Competition Advocacy

In addition to its law enforcement role, the Antitrust Division regularly seeks to promote competition through broader advocacy efforts. Competition advocacy includes providing advice and analysis concerning a variety of matters, such as legislation and regulation at both the federal and state levels, Supreme Court cases, and international efforts. The Division believes that robust competition advocacy is an important part of our mission to protect competition. For example, the Division's competition advocacy efforts have helped small business in the real estate brokerage industry, where the Division has provided states with guidance on how rules regulating realtors have made it difficult or impossible for some innovative new business models to enter the market.

The Division also has provided assistance to bar organizations and states to ensure that the definition of the practice of law does not restrain competition between lawyers and non-lawyers for many services where specialized legal knowledge and training is not demonstrably necessary to protect the interests of consumers. Most notably, in many states both lawyers and non-lawyers compete to provide real estate closing services to consumers.

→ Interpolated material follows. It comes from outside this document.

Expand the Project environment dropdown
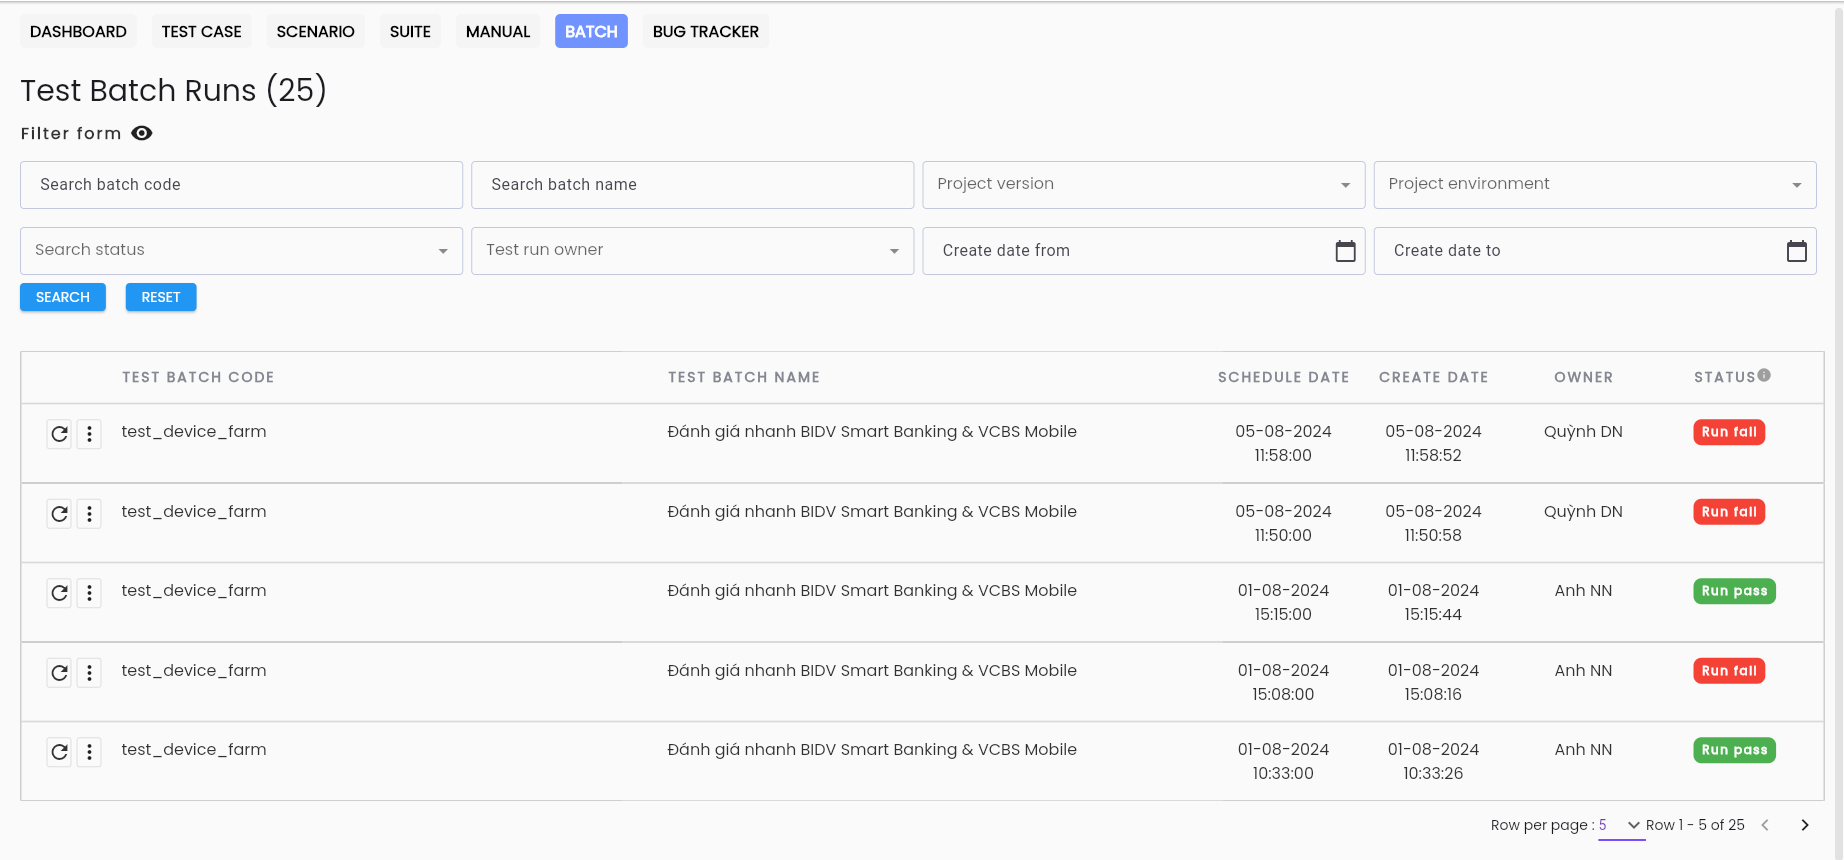The width and height of the screenshot is (1844, 860). 1595,185
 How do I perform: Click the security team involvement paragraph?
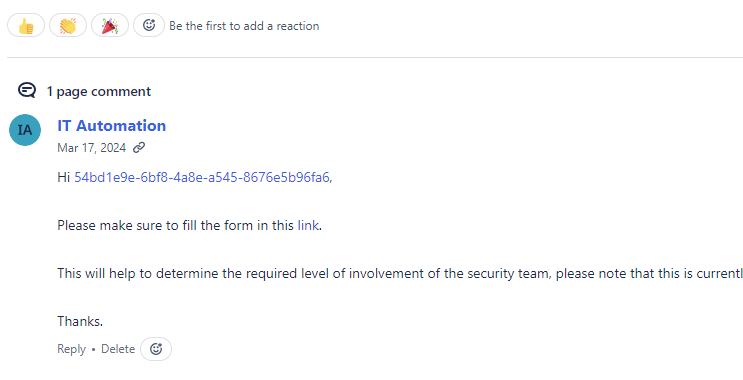[400, 273]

Small businesses also rely on telecommunications services in order to conduct their business and serve their customers. The Division watches the telecommunications industry closely for appropriate competitive advocacy opportunities, and last year provided guidance on how states could make it easier for new competitors to enter markets for video services.

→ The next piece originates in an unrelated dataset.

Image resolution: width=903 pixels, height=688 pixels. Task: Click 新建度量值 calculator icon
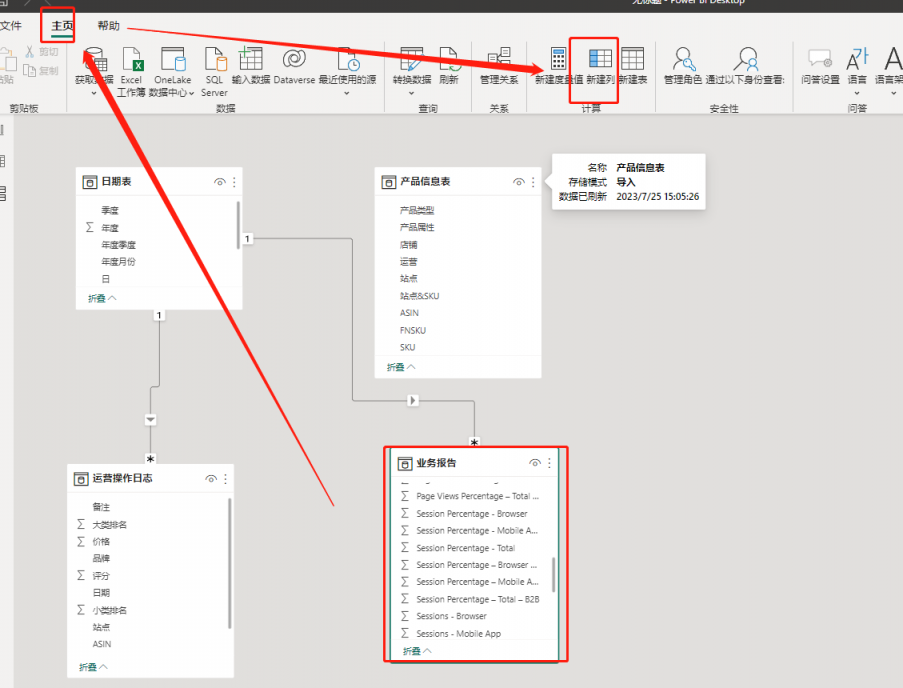coord(558,62)
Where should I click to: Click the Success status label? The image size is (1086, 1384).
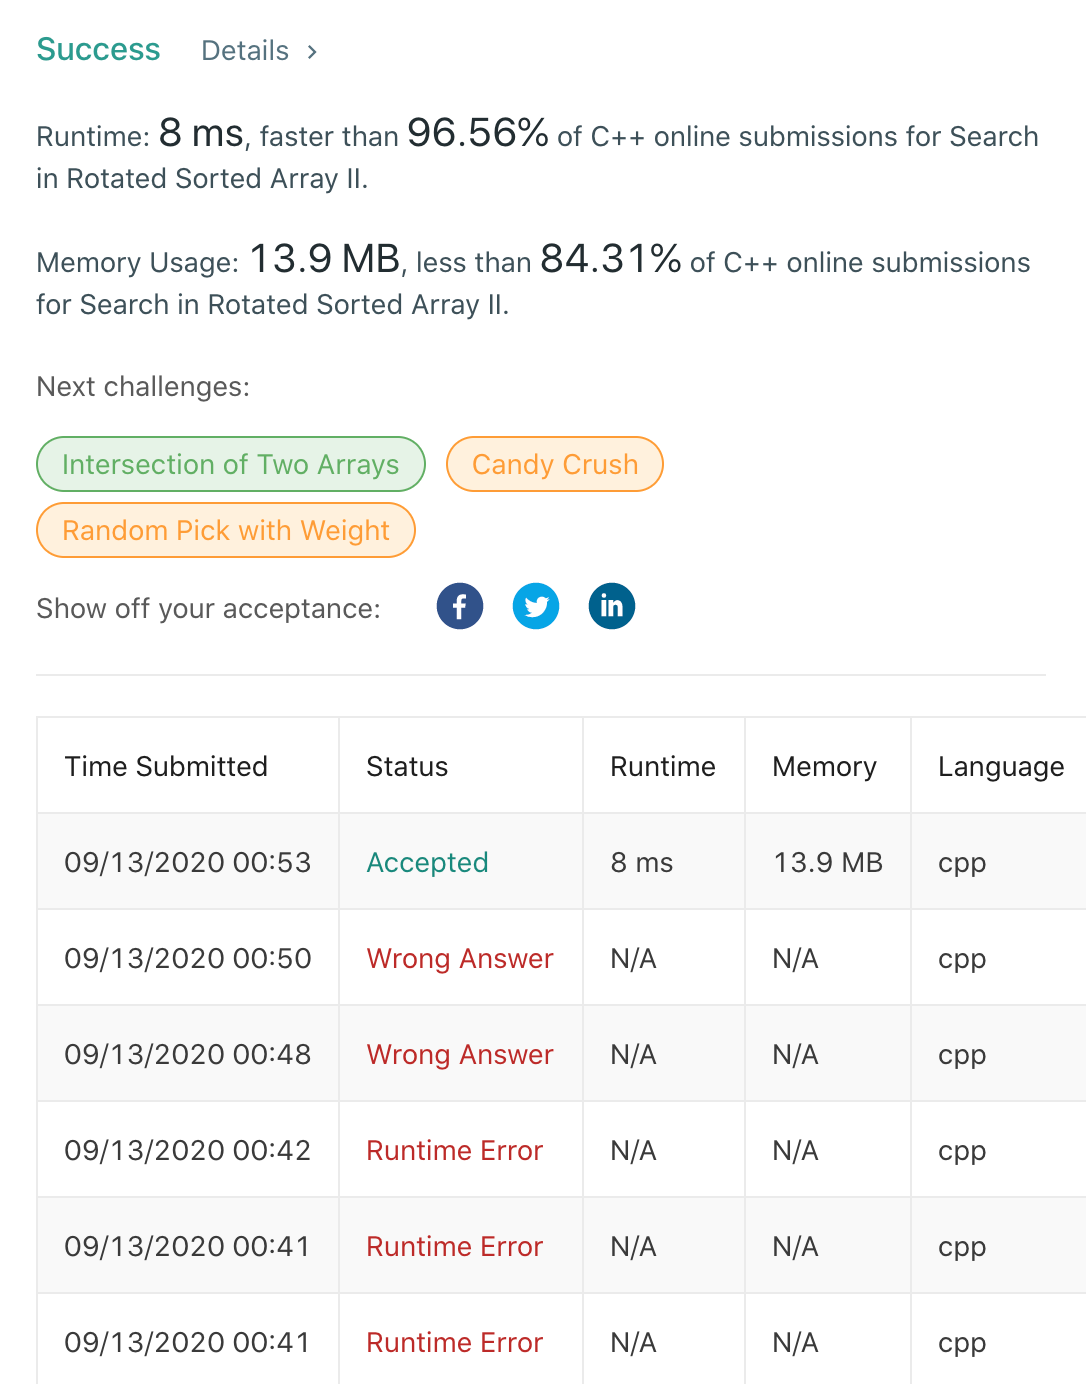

In all of the Division's activities—enforcement against cartels, mergers, and monopolization that can harm competition, and competition advocacy to promote the interests of American consumers—the Division frequently is in contact with small businesses. In our merger investigations, we usually interview customers to see what the real-world effect of the merger will be in the market, and the information we receive from small businesses is often crucial to our review. Whether it is conducting interviews to determine the effects of a proposed merger, or receiving information about potentially anticompetitive practices in an industry, complaints from small businesses continue to be among the best sources of information for our enforcement. We take such information very seriously and vigorously pursue any that indicate a violation of the antitrust laws.

Conclusion

If firms are allowed to misuse market power to eliminate competition, or if groups of firms are allowed to collude to prevent competition by fixing prices or allocating customers, or if anticompetitive mergers increase prices, reduce output or stifle innovation, our economy will suffer. And because the success of virtually any small business depends greatly on the general condition and health of the economy, unchecked anticompetitive behavior that hurts the economy also hurts small business. Thus, although it is important to understand the consumer benefits of antitrust policy, it is also important to note that the central role of antitrust in maintaining a competitive marketplace also benefits small businesses.

Perhaps more than any other society on earth, the United States is dependent on the willingness of its people to take risks in pursuit of success. The antitrust laws help to sustain our nation's entrepreneurial spirit and to preserve the freedom to innovate by ensuring that markets are open, that new entrants can compete, and if they build a better mouse trap, that they have the chance to succeed. The importance of this role can't be overstated: in keeping markets contestable, the antitrust laws enrich our social fabric as well as our nation's economy.

Thank you for this opportunity to share my thoughts with the Committee on the importance of competition and antitrust enforcement to keeping markets open to small business.